To solve the given system of equations for the value of \( k \) such that the system has no solution, we will follow these steps: ### Step 1: Write the system of equations The given equations are: 1. \( kx + y + z = 1 \) 2. \( x + ky + z = k \) 3. \( x + y + kz = k^2 \) ### Step 2: Form the coefficient matrix The coefficient matrix \( A \) for the system can be written as: \[ A = \begin{bmatrix} k & 1 & 1 \\ 1 & k & 1 \\ 1 & 1 & k \end{bmatrix} \] ### Step 3: Calculate the determinant of the matrix To find the determinant \( \Delta \) of matrix \( A \), we can use the formula for the determinant of a 3x3 matrix: \[ \Delta = a(ei - fh) - b(di - fg) + c(dh - eg) \] For our matrix: \[ \Delta = k \begin{vmatrix} k & 1 \\ 1 & k \end{vmatrix} - 1 \begin{vmatrix} 1 & 1 \\ 1 & k \end{vmatrix} + 1 \begin{vmatrix} 1 & k \\ 1 & 1 \end{vmatrix} \] Calculating the 2x2 determinants: 1. \( \begin{vmatrix} k & 1 \\ 1 & k \end{vmatrix} = k^2 - 1 \) 2. \( \begin{vmatrix} 1 & 1 \\ 1 & k \end{vmatrix} = k - 1 \) 3. \( \begin{vmatrix} 1 & k \\ 1 & 1 \end{vmatrix} = 1 - k \) Substituting these back into the determinant formula: \[ \Delta = k(k^2 - 1) - (k - 1) + (1 - k) \] \[ = k^3 - k - k + 1 + 1 - k \] \[ = k^3 - 3k + 2 \] ### Step 4: Set the determinant to zero for no solution For the system to have no solution, the determinant must be equal to zero: \[ k^3 - 3k + 2 = 0 \] ### Step 5: Factor the polynomial To solve \( k^3 - 3k + 2 = 0 \), we can try to find rational roots using the Rational Root Theorem. Testing \( k = 1 \): \[ 1^3 - 3(1) + 2 = 0 \] Thus, \( k = 1 \) is a root.
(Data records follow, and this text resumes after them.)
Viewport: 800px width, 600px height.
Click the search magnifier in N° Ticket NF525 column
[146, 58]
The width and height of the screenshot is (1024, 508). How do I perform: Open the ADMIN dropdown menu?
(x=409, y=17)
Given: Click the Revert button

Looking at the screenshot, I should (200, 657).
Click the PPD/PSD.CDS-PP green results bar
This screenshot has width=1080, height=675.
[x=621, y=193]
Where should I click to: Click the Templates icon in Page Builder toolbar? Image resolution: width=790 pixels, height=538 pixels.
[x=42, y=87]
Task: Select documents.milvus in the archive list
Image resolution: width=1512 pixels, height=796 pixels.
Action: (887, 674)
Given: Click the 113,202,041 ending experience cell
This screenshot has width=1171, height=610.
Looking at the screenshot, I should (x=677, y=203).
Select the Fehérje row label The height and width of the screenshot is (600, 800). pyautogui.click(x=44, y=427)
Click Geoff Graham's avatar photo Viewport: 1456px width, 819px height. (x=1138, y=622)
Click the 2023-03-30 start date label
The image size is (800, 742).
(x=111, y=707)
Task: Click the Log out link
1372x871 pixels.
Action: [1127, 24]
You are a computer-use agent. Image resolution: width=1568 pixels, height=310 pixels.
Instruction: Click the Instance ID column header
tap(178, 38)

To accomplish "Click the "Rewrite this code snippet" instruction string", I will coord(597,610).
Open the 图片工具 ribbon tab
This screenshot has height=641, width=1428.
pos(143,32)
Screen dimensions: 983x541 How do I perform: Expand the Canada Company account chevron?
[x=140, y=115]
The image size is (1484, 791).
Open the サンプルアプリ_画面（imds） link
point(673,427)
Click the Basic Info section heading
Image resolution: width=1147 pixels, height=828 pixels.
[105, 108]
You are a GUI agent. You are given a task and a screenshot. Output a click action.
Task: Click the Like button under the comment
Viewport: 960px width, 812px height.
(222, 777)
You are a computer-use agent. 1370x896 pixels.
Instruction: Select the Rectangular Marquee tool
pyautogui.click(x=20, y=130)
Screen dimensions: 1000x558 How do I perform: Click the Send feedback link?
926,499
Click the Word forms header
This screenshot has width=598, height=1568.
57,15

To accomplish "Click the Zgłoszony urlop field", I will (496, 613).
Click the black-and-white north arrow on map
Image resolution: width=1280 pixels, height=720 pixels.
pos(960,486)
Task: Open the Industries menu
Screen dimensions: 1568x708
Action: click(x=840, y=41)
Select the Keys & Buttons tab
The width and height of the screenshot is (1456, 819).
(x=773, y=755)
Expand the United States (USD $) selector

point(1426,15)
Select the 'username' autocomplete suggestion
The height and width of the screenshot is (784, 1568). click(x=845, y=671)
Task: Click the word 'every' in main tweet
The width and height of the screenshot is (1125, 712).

We can factor the polynomial as: \[ (k - 1)(k^2 + k - 2) = 0 \] ### Step 6: Solve the quadratic equation Now we solve \( k^2 + k - 2 = 0 \) using the quadratic formula: \[ k = \frac{-b \pm \sqrt{b^2 - 4ac}}{2a} = \frac{-1 \pm \sqrt{1^2 - 4(1)(-2)}}{2(1)} = \frac{-1 \pm \sqrt{1 + 8}}{2} = \frac{-1 \pm 3}{2} \] This gives us: \[ k = 1 \quad \text{or} \quad k = -2 \] ### Step 7: Determine the condition for no solution We have two potential values for \( k \): \( k = 1 \) and \( k = -2 \). - For \( k = 1 \), substituting back into the equations shows that they become dependent, leading to infinite solutions. - For \( k = -2 \), we need to check if the equations yield a contradiction. ### Conclusion Thus, the value of \( k \) for which the system has no solution is: \[ \boxed{-2} \]